*STATED TASK*:
Collect every line in the records below that contains the word "cursor", and copy each line in full. The match is case-sensitive.

*DATA LISTING*:
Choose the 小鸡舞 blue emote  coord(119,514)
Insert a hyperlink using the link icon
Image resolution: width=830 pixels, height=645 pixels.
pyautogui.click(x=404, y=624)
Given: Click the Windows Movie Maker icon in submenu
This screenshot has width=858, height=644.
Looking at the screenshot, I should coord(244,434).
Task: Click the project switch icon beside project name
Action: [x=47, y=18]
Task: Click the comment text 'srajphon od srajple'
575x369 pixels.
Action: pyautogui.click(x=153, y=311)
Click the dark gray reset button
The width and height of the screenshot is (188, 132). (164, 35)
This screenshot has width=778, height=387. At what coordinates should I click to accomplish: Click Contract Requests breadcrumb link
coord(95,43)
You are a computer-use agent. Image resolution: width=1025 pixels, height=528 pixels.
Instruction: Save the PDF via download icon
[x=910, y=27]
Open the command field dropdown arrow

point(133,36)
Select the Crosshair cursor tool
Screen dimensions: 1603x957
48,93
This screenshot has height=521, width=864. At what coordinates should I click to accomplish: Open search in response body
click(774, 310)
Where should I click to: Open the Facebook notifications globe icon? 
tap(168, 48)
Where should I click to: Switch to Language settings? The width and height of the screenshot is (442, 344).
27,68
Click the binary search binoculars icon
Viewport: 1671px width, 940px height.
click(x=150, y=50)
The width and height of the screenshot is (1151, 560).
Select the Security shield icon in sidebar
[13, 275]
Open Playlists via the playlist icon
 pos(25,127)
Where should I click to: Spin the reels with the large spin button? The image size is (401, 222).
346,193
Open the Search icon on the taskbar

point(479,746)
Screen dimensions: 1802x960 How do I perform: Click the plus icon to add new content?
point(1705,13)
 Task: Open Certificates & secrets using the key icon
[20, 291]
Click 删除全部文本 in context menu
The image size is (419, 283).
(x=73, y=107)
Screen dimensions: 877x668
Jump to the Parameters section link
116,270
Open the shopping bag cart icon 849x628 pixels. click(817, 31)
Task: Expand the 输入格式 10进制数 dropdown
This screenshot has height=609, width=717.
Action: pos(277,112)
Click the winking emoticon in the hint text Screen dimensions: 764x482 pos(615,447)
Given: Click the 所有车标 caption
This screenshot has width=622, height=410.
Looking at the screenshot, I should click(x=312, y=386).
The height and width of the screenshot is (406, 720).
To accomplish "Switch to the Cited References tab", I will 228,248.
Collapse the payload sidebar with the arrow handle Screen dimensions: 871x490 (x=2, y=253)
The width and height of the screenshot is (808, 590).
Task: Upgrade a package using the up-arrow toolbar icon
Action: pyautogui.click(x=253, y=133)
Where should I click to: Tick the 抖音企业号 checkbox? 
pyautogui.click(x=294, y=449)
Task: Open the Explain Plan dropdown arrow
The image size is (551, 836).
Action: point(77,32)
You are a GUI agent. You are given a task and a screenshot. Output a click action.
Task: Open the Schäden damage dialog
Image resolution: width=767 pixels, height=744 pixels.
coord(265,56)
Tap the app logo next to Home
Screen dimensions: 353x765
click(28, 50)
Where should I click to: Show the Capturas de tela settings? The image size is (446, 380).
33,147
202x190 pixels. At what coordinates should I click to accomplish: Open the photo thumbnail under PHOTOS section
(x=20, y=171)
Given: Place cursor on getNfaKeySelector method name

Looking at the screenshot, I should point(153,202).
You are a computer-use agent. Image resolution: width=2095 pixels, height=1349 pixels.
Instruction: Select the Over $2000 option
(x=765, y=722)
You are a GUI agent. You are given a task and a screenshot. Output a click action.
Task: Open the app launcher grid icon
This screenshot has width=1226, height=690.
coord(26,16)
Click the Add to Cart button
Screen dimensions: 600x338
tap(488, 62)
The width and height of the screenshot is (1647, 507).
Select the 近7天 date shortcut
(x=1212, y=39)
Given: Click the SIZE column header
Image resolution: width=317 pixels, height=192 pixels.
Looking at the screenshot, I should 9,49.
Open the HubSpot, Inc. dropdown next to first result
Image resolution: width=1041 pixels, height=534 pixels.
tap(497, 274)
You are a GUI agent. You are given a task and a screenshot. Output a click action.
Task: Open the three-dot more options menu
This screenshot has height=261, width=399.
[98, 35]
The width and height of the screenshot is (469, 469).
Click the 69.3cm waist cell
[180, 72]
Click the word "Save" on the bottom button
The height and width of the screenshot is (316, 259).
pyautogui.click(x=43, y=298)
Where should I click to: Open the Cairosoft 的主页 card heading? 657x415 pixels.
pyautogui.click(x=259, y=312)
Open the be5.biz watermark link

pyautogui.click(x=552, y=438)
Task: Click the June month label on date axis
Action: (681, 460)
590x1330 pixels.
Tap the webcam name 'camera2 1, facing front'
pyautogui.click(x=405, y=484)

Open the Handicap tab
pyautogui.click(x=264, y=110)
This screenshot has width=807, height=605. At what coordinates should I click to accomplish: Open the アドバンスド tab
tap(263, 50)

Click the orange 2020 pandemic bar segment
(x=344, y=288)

*ANSWER TO THE PROBLEM*:
Select the Crosshair cursor tool
Given: Place cursor on getNfaKeySelector method name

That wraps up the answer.